What Weinstein reports is that if he used a TWC box, then tuning to the History Channel resulted in a digital signal. When using his TiVo HD system with a cableCARD, tuning to the same "digital" channel 212 resulted in receiving the analog channel 39 instead. TWC was charging him for digital service but providing him analog signals despite the presence of the higher-quality alternative.
Cable company representatives of course attempt to blame the TiVo or the cableCARDs (they hate dealing with either), but the kind of deterministic channel mapping that is occurring cannot be the result of a failure or breakdown at subscriber equipment -- it has to be programmed that way via the cable company headend. And whether this situation is the result of purposeful planning or cable company confusion isn't really terrible interesting either. If you're unable to get anyone in authority to admit that such channel switcheroos are going on, and can't get them resolved, you're simply not getting what you're paying for, and (to quote "Plan 9 From Outer Space"): "Somebody's responsible!"

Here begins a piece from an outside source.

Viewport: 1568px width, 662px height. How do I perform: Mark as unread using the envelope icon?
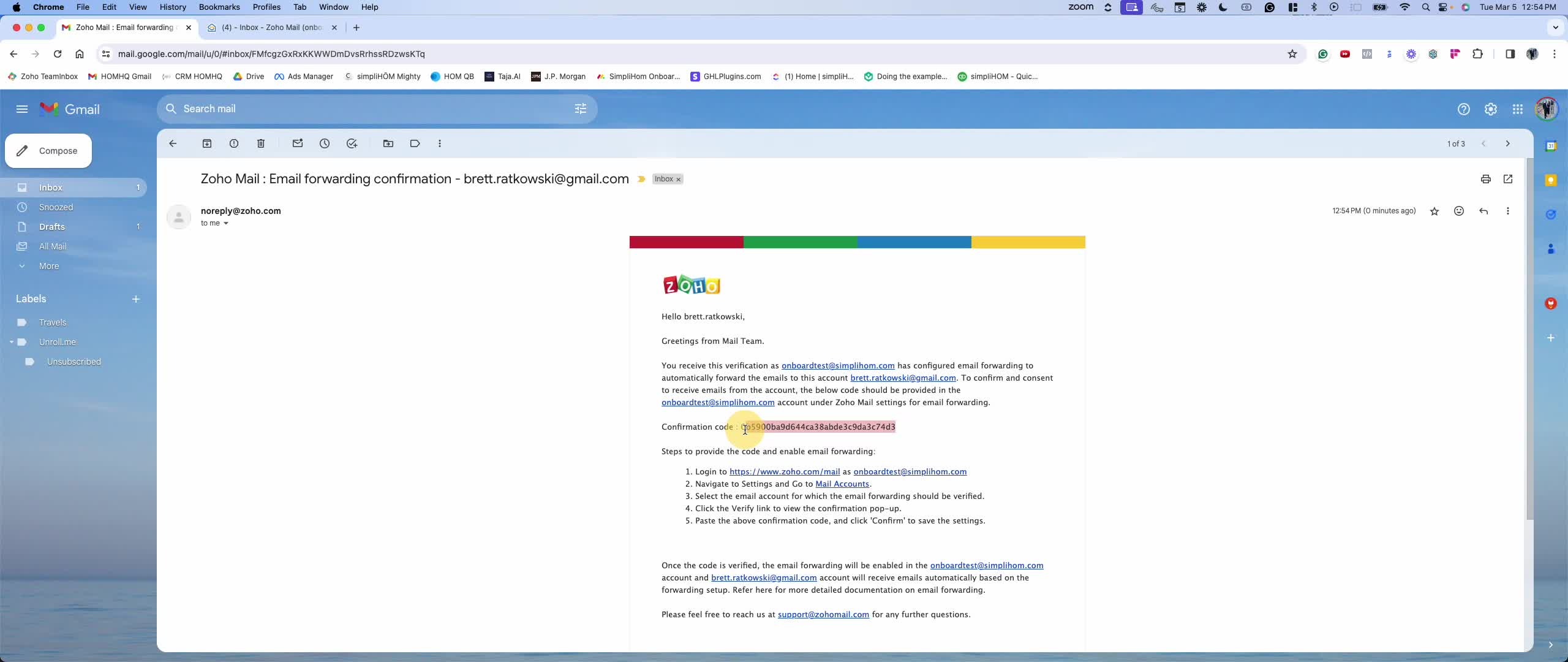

Now let's think about network neutrality. When internet service providers install traffic-shaping rules (whether for good or for ill) they may cause analogous degradation in service. How can an end user even determine that it is taking place? Maybe Google is loading slowly today because it's Google's fault, or a backbone problem, or my home LAN's problem. The ISP is certainly not going to accept the blame when you call up to complain. What could we do to make the Internet's behavior more transparent to end-users, in the same way that Weinstein can use his TiVo's diagnostic menu to tell whether he's getting digital or analog?